Relative relocation of earthquakes without a predefined velocity model: an example from a peculiar seismic cluster on Katla volcano's south-flank (Iceland)

TL;DR

This study develops a velocity-model-independent relative relocation method for earthquakes, successfully resolving a small, precise seismic cluster on Katla volcano's south-flank, with implications for volcanic and glacial process analysis.

Contribution

It introduces a new relocation approach that accounts for velocity heterogeneities without a predefined model, improving spatial resolution of earthquake clusters.

Findings

Resolved a source volume of a few tens of meters horizontally and about 100 meters vertically.

Demonstrated the method's ability to distinguish small-scale seismic sources without a velocity model.

Indicated the hypocentres are unlikely related to glacial processes due to depth distribution.

Abstract

Relative relocation methods are commonly used to precisely relocate earthquake clusters consisting of similar waveforms. Repeating waveforms are often recorded at volcanoes, where, however, the crust structure is expected to contain strong heterogeneities and therefore the 1D velocity model assumption that is made in most location strategies is not likely to describe reality. A peculiar cluster of repeating low-frequency seismic events was recorded on the south flank of Katla volcano (Iceland) from 2011. As the hypocentres are located at the rim of the glacier, the seismicity may be due to volcanic or glacial processes. Information on the size and shape of the cluster may help constraining the source process. The extreme similarity of waveforms points to a very small spatial distribution of hypocentres.

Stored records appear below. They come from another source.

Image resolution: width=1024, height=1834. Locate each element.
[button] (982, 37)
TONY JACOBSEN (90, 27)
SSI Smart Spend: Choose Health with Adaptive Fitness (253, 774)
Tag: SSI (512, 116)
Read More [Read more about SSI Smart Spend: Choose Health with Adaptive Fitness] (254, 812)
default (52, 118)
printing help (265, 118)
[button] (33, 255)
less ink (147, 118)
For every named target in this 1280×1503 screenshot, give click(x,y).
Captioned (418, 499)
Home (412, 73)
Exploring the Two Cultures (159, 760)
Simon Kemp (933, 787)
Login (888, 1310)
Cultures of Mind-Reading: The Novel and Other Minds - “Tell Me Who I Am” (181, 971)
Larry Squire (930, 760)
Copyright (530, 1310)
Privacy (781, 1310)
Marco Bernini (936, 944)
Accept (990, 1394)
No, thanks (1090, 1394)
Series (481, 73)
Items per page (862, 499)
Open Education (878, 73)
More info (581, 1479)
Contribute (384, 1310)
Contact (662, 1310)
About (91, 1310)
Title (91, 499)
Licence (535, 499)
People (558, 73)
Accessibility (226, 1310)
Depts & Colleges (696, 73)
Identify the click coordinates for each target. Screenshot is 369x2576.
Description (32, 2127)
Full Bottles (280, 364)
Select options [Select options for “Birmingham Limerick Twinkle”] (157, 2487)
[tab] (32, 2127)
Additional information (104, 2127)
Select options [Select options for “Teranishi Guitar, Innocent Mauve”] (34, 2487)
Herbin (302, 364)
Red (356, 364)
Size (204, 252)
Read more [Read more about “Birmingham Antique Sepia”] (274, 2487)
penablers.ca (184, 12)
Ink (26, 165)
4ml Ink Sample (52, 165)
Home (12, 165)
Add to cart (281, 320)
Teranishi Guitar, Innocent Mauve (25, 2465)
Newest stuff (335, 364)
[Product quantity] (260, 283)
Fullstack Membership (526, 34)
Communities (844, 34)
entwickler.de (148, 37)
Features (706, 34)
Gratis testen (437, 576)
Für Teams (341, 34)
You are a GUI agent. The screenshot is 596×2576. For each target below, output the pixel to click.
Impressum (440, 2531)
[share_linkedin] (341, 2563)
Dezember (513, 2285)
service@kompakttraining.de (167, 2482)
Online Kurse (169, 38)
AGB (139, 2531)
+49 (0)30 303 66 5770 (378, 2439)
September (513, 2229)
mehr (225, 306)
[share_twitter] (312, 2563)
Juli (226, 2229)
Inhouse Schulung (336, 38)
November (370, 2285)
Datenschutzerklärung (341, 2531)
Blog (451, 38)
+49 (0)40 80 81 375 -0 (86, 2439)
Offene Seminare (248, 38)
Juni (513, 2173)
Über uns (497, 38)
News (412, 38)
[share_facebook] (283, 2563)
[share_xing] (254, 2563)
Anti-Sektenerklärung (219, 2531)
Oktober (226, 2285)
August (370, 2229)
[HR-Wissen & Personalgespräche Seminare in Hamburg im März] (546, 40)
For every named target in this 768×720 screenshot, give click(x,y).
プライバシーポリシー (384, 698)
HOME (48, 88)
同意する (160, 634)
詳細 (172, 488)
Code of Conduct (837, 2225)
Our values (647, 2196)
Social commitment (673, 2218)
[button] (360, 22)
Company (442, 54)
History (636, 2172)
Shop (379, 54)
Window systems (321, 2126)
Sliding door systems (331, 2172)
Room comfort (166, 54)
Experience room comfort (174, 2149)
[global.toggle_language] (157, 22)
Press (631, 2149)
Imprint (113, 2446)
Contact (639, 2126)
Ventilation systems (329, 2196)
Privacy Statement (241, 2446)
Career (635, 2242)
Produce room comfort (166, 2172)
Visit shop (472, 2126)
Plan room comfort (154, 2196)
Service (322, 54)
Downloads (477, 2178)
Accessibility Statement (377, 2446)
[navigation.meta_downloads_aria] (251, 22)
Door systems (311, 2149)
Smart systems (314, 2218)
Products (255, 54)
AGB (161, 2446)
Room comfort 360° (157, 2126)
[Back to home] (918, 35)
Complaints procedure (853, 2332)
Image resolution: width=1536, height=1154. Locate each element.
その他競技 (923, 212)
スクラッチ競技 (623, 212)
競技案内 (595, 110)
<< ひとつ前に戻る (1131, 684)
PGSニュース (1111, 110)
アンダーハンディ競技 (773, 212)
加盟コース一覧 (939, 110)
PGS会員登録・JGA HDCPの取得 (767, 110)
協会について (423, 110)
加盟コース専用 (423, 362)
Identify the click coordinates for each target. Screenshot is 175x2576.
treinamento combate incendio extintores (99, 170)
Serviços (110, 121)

In order to extract meaningful information about size and shape of the cluster, we minimize uncertainty by optimizing the cross-correlation measurements and relative-relocation process. With a synthetic test we determine the best parameters for differential-time measurements and estimate their uncertainties, specifically for each waveform. We design a relocation strategy to work without a predefined velocity model, by formulating and inverting the problem to seek changes in both location and slowness, thus accounting for azimuth, take-off angles and velocity deviations from a 1D model. We solve the inversion explicitly in order to propagate data errors through the calculation. With this approach we are able to resolve a source volume few tens of meters wide on horizontal directions and around 100 meters in depth. There is no suggestion that the hypocentres lie on a single fault plane and the depth distribution indicates that their source is unlikely to be related to glacial processes as the ice thickness is not expected to exceed few tens of meters in the source area.